Dans mon cas, c’est Vault qui servira les différentes CRLs, et c’est donc Vault qui est spécifié dans les certificats émis pour le point d’accès des CRL.
Si l’on a exposé son vault derrière un reverse proxy avec tout en HTTPS, il faudra y paramétrer une exception. Ici, l’ensemble de mes PKI sont préfixées par pki- pour avoir un semblant d’ordre dans Vault mais également pour pouvoir gérer ce cas simplement.

Les URLs à autoriser seront donc :

  • http://vault.example.com/v1/pki-*/crl
  • http://vault.example.com/v1/pki-*/crl/delta
  • http://vault.example.com/v1/pki/oscp*

Mon instance Vault est exposée au travers de Traefik dont la configuration est faites dynamiquement à l’aide de labels sur le service docker.

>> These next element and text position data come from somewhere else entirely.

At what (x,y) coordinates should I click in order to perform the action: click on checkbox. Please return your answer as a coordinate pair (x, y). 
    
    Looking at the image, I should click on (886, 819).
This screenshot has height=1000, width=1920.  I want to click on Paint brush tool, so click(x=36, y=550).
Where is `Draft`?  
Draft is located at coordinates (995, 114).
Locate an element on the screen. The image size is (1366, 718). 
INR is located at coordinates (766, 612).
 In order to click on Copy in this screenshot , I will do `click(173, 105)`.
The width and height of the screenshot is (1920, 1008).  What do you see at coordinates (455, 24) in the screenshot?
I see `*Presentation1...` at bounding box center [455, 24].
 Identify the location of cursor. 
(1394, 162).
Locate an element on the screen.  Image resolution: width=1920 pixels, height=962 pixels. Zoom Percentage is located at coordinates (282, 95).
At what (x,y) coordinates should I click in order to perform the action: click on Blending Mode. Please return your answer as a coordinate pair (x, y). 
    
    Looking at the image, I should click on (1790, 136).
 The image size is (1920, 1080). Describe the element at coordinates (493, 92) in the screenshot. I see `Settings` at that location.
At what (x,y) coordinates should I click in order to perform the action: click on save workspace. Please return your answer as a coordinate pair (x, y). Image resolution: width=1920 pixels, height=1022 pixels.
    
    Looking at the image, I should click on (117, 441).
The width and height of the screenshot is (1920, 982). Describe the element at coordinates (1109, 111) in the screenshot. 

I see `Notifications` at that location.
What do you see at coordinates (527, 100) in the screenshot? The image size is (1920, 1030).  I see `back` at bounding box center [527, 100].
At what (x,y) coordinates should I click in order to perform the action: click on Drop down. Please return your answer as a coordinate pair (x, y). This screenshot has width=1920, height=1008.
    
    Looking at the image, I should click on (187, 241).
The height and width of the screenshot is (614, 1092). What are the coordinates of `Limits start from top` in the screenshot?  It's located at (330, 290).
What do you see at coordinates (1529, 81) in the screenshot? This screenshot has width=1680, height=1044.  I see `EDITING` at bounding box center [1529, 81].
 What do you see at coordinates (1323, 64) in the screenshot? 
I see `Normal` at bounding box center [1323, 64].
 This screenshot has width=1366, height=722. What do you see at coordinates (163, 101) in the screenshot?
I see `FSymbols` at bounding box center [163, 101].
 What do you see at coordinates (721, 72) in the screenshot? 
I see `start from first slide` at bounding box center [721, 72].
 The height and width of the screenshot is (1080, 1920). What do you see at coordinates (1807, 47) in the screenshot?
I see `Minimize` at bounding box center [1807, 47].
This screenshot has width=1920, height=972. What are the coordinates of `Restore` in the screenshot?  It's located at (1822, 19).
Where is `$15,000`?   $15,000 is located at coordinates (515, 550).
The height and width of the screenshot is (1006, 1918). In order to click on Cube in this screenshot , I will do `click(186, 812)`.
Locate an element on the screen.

Je peux autoriser ces URLs en créant un second routeur me permettant de restreindre les accès en HTTP à ces seules URL.

services:
  vault:
    image: hashicorp/vault:1.20
    ...
    labels:
      # mes labels usuels pour exposer vault en HTTPS only
      kveer.dns: vault.example.edu
      traefik.http.routers.vault.entryPoints: web-ssl
      traefik.http.routers.vault.middlewares: source_fr@file
      traefik.http.services.vault.loadbalancer.server.port: 8200
      traefik.http.services.vault.loadbalancer.server.scheme: https
      # autorise l'accès aux CRLs en HTTP
      traefik.http.routers.vault-pub.entryPoints: web
      traefik.http.routers.vault-pub.middlewares: source_fr@file
      traefik.http.routers.vault-pub.rule: Host(`vault.example.edu`) && (Method(`GET`) && PathRegexp(`^/v1/pki-.*/crl(|/delta)$`)) || PathRegexp(`^/v1/pki-.*/oscp(|/.*)$`)

Le service vault est implicitement rattaché aux deux routeurs vault et vault-pub.